----- TASK INPUT -----
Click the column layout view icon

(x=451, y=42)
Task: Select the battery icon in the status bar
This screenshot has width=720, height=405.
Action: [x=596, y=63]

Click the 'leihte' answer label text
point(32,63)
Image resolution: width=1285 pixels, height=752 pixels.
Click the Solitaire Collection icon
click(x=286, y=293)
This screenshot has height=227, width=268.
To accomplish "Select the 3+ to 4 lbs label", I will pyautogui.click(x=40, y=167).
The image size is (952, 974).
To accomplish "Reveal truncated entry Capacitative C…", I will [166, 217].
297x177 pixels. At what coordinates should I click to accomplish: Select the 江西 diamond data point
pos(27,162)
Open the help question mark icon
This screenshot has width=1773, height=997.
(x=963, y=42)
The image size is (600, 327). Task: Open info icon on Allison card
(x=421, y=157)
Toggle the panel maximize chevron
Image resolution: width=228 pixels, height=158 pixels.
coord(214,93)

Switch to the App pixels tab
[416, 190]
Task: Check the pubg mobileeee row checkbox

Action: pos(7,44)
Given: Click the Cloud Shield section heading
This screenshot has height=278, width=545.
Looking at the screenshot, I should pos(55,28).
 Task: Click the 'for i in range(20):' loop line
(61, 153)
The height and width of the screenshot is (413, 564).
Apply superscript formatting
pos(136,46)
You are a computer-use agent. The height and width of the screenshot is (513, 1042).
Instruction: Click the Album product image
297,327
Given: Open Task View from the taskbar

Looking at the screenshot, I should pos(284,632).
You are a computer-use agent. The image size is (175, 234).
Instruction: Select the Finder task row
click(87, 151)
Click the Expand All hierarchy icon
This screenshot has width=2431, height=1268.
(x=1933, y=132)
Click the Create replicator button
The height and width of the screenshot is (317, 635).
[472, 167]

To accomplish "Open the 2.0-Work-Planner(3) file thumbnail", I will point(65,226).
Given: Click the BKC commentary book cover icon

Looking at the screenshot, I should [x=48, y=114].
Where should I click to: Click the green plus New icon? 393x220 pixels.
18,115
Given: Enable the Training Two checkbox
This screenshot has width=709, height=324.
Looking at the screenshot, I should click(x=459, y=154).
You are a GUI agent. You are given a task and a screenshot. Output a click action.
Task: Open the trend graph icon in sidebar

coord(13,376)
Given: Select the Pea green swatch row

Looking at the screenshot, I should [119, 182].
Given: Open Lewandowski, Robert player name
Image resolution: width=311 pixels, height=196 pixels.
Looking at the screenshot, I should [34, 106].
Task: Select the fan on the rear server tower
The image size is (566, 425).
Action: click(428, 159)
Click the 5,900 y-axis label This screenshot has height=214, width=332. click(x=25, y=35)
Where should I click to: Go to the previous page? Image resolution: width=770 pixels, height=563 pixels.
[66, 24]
-----
- INSTRUCTIONS FOR THE TASK: Swap every "checkbox" in the lines above for "check box", and leave everything else unchanged.

- FINAL ANSWER:
Click the column layout view icon

(x=451, y=42)
Task: Select the battery icon in the status bar
This screenshot has width=720, height=405.
Action: [x=596, y=63]

Click the 'leihte' answer label text
point(32,63)
Image resolution: width=1285 pixels, height=752 pixels.
Click the Solitaire Collection icon
click(x=286, y=293)
This screenshot has height=227, width=268.
To accomplish "Select the 3+ to 4 lbs label", I will pyautogui.click(x=40, y=167).
The image size is (952, 974).
To accomplish "Reveal truncated entry Capacitative C…", I will [166, 217].
297x177 pixels. At what coordinates should I click to accomplish: Select the 江西 diamond data point
pos(27,162)
Open the help question mark icon
This screenshot has width=1773, height=997.
(x=963, y=42)
The image size is (600, 327). Task: Open info icon on Allison card
(x=421, y=157)
Toggle the panel maximize chevron
Image resolution: width=228 pixels, height=158 pixels.
coord(214,93)

Switch to the App pixels tab
[416, 190]
Task: Check the pubg mobileeee row check box

Action: pos(7,44)
Given: Click the Cloud Shield section heading
This screenshot has height=278, width=545.
Looking at the screenshot, I should pos(55,28).
 Task: Click the 'for i in range(20):' loop line
(61, 153)
The height and width of the screenshot is (413, 564).
Apply superscript formatting
pos(136,46)
You are a computer-use agent. The height and width of the screenshot is (513, 1042).
Instruction: Click the Album product image
297,327
Given: Open Task View from the taskbar

Looking at the screenshot, I should pos(284,632).
You are a computer-use agent. The image size is (175, 234).
Instruction: Select the Finder task row
click(87, 151)
Click the Expand All hierarchy icon
This screenshot has width=2431, height=1268.
(x=1933, y=132)
Click the Create replicator button
The height and width of the screenshot is (317, 635).
[472, 167]

To accomplish "Open the 2.0-Work-Planner(3) file thumbnail", I will point(65,226).
Given: Click the BKC commentary book cover icon

Looking at the screenshot, I should [x=48, y=114].
Where should I click to: Click the green plus New icon? 393x220 pixels.
18,115
Given: Enable the Training Two check box
This screenshot has width=709, height=324.
Looking at the screenshot, I should click(x=459, y=154).
You are a GUI agent. You are given a task and a screenshot. Output a click action.
Task: Open the trend graph icon in sidebar

coord(13,376)
Given: Select the Pea green swatch row

Looking at the screenshot, I should [119, 182].
Given: Open Lewandowski, Robert player name
Image resolution: width=311 pixels, height=196 pixels.
Looking at the screenshot, I should [34, 106].
Task: Select the fan on the rear server tower
The image size is (566, 425).
Action: click(428, 159)
Click the 5,900 y-axis label This screenshot has height=214, width=332. click(x=25, y=35)
Where should I click to: Go to the previous page? Image resolution: width=770 pixels, height=563 pixels.
[66, 24]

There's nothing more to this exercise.